Day 2 Tutorial — Annotation, Gold Standards & Evaluation
Learn the pipeline on an easy-to-judge task (CEFR-SP)
Goal. By the end of this tutorial you can take an annotated dataset, evaluate a set of model predictions against it, and read the precision / recall / F1 / confusion-matrix output. We use an easy-to-judge task first — CEFR sentence levels — so the mechanics, not the labeling, are the challenge. The hard, research-style task comes in the Day 3 tutorial.
Companion notebook: day2_gold_standards_and_evaluation.ipynb — open it directly in Colab (Tohoku Google account, no setup):
Day 2 is about learning to measure annotation quality, so it doesn’t call the model live (that wobble would just be noise). Instead the model’s predictions were computed once and committed to the repo; the notebook loads that frozen file, so everyone’s numbers match exactly. You start calling the model yourself — with a free key — from Day 3. See Get a free Gemini API key.
This box is only for running the same notebook on your own machine. Install the libraries and launch Jupyter — no key is needed for Day 2 (it reads the frozen predictions file):
pip install jupyterlab scikit-learn pandas seaborn matplotlib google-genai
jupyter lab # then open day2_gold_standards_and_evaluation.ipynb and Run AllFor the Day 3+ notebooks (which do call the model) set GEMINI_API_KEY. Full step-by-step (install uv, virtual environment, getting a key): Python Setup — Run Locally.
The task
Each item is one English sentence; the label is its CEFR level (A1–C2). The gold labels were assigned by language-education professionals, and we kept only sentences where two annotators agreed — so there is a defensible “right answer” for every item.

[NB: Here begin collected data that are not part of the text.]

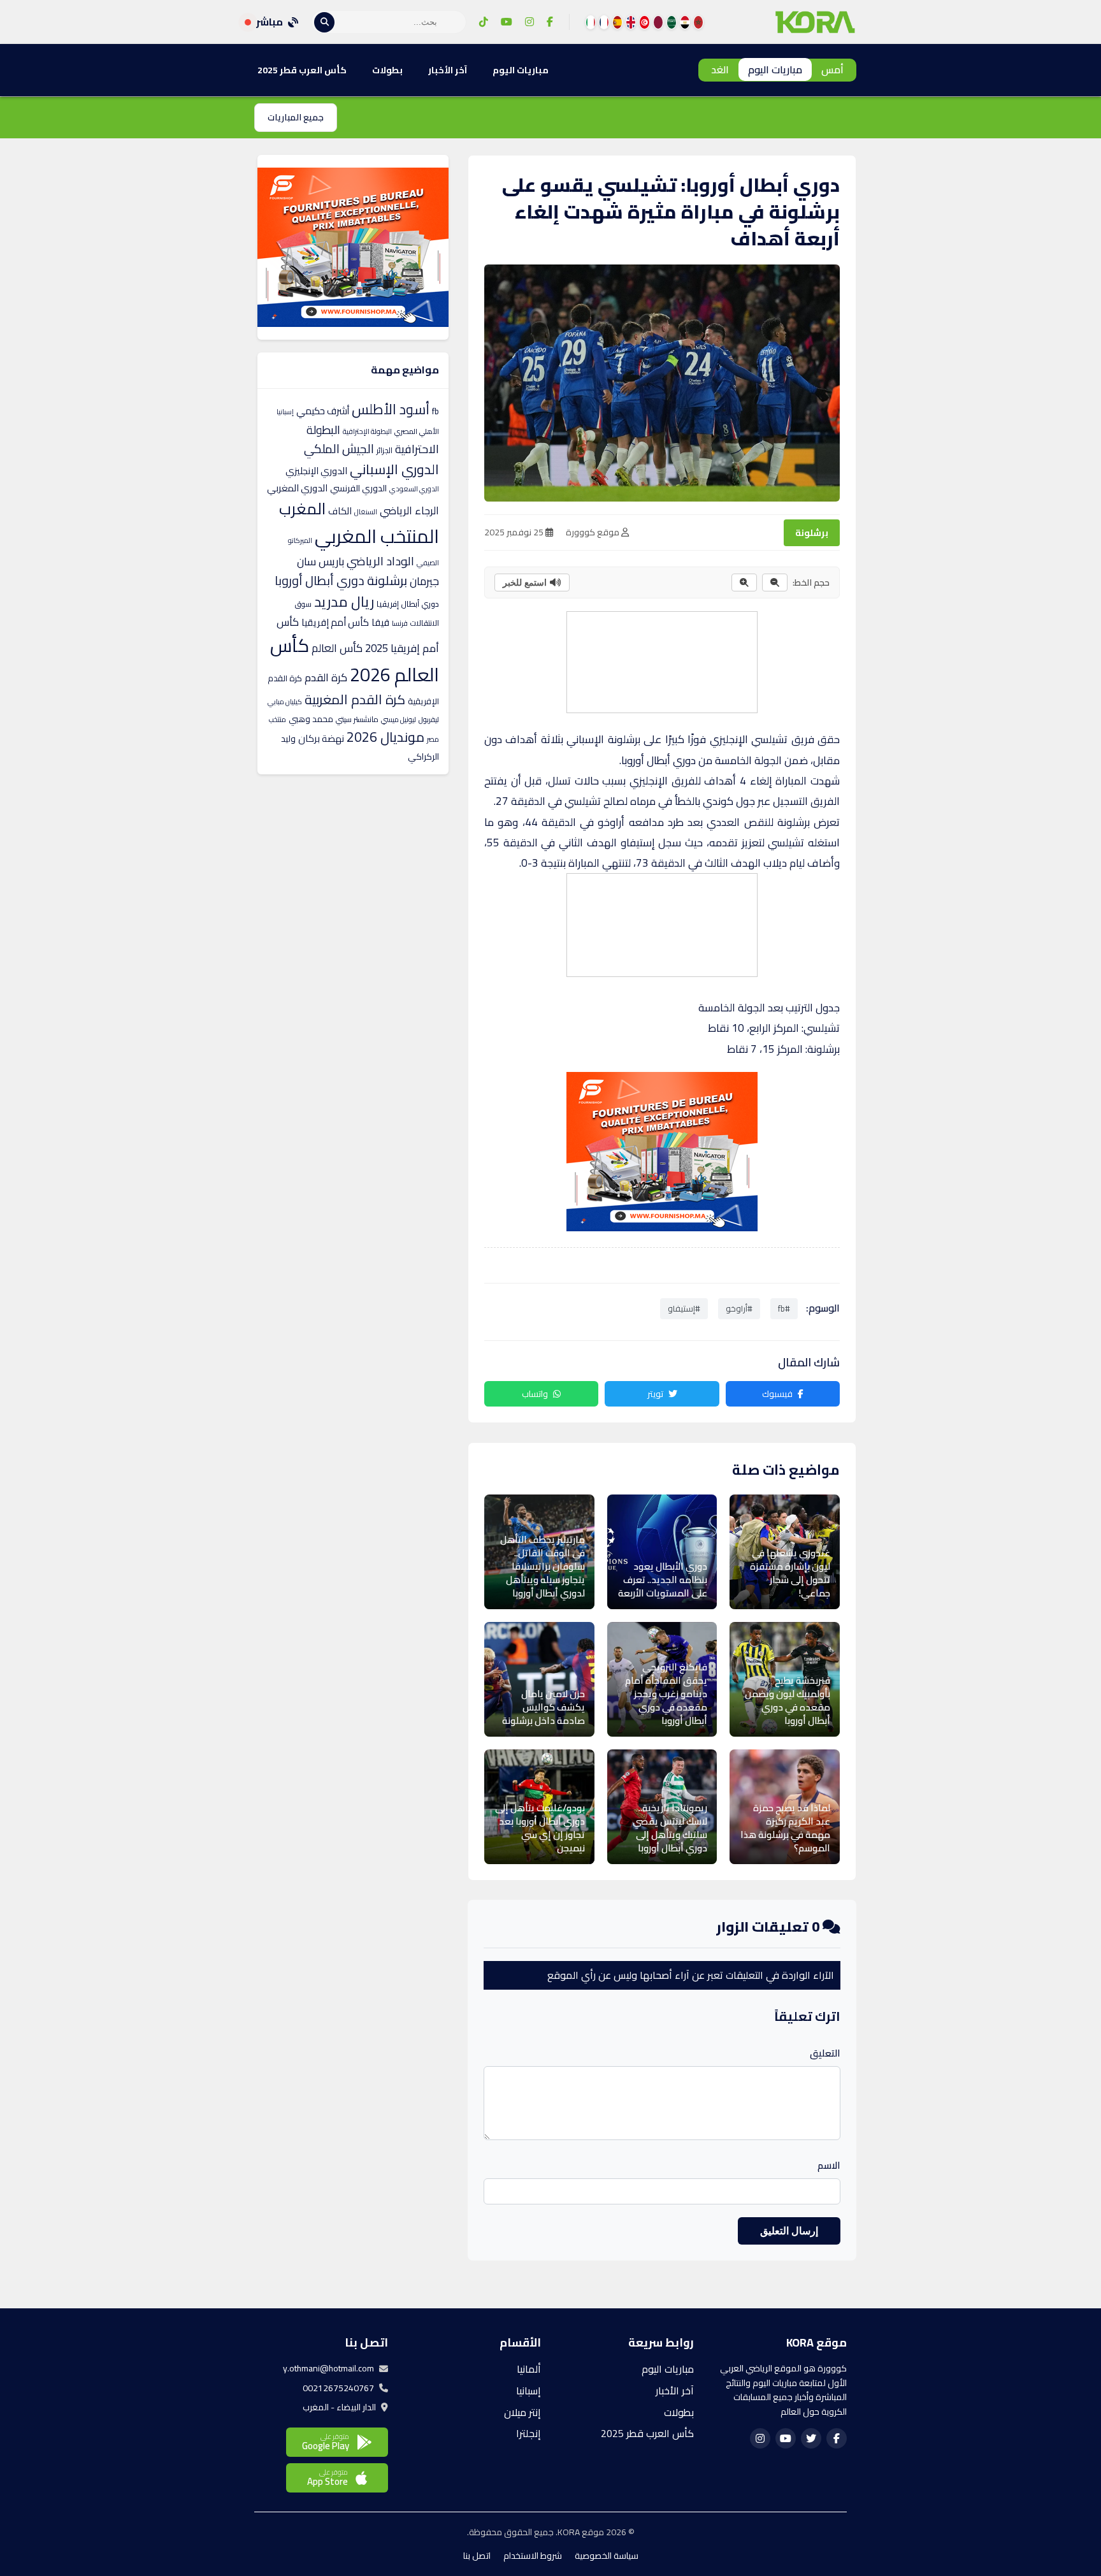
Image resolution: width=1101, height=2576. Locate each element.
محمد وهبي (311, 718)
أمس (832, 69)
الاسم (828, 2165)
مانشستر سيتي (357, 718)
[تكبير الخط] (744, 582)
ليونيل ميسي (398, 719)
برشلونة (811, 533)
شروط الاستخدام (532, 2556)
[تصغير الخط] (775, 582)
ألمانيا (529, 2368)
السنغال (365, 511)
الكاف (340, 510)
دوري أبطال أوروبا (319, 580)
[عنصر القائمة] (698, 22)
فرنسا (400, 623)
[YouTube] (506, 22)
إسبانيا (285, 411)
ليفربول (429, 719)
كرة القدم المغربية (355, 698)
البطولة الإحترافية (367, 430)
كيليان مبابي (285, 701)
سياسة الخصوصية (606, 2556)
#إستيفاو (684, 1308)
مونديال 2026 (385, 736)
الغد (720, 69)
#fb (784, 1308)
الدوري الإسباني (394, 469)
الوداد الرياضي (380, 560)
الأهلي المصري (416, 431)
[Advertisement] (661, 659)
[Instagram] (529, 22)
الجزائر (384, 449)
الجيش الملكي (339, 448)
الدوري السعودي (414, 488)
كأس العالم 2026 (354, 659)
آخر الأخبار (447, 70)
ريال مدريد (344, 601)
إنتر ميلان (522, 2412)
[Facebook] (550, 22)
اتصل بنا (477, 2556)
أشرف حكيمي (322, 410)
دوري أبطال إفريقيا (408, 603)
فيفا (380, 621)
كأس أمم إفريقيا (335, 621)
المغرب (302, 508)
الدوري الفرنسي (358, 488)
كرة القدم (326, 677)
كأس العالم (337, 647)
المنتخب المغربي (377, 535)
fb (435, 410)
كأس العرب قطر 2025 (302, 70)
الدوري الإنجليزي (316, 470)
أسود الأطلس (390, 408)
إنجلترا (528, 2433)
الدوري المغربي (297, 487)
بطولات (387, 70)
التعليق (825, 2053)
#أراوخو (739, 1308)
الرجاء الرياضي (409, 510)
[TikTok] (483, 22)
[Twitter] (811, 2438)
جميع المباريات (296, 117)
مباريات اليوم (775, 69)
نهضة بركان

Dataset: gold/cefr_sentences.json (72 items, 12 per level) — build it with the CEFR-SP download notebook. See the dataset catalog for provenance.
Step 1 — Look at the gold standard
Open the gold file. Notice the canonical schema — this is the only data shape you will see all week:
[{"id": 1, "text": "He died on 6 October 1837 in Paris.", "label": "A1"}, ...]Before running the model, label ~10 sentences by hand (cover the label column). Compare with a partner and compute simple agreement. For CEFR you will mostly agree — hold on to that feeling, then notice how different it is for the Day 3 discourse task.
Step 2 — Load the frozen predictions (the pipeline)
In the day2_gold_standards_and_evaluation notebook the pipeline is a few named cells. You do not edit them — you just run them:
| Cell | What it does |
|---|---|
load_gold(path) |
reads the JSON gold file → gold |
load_predictions(url) |
reads the frozen predictions we pre-computed → predictions |
evaluate(gold, predictions) |
prints precision / recall / F1 + a confusion matrix |
show_errors(gold, predictions) |
lists the items the model got wrong |
The predictions were produced once with the prompt below (shown so you know what generated them — you don’t run it today; that’s what makes the numbers reproducible):
You are an expert rater of English sentence difficulty using the CEFR scale.
Classify the sentence into exactly one of: A1, A2, B1, B2, C1, C2.
Answer with the level only.
Sentence: {text}
Step 3 — Read the evaluation
- Precision / recall / F1 per level, plus a macro average.
- The confusion matrix shows which levels get mixed up. For CEFR you will usually see confusions between adjacent levels (B1 ↔︎ B2), rarely between far-apart ones (A1 ↔︎ C2) — a sign the model has the right idea but imprecise thresholds.
Step 4 — Error analysis
Run show_errors. For each miss, ask: is the gold defensible, or is this a genuinely borderline sentence? This question — “is the disagreement the model’s fault or the scheme’s?” — is the heart of annotation work, and it returns with force in the Day 3 task.
What to take to Day 3
You now know the full loop: load gold → format prompt → call model → evaluate → inspect errors. Today you evaluated frozen predictions so the numbers held still while you learned the metrics; on Day 3 you run the call model step yourself (with a free API key), and only the task gets harder.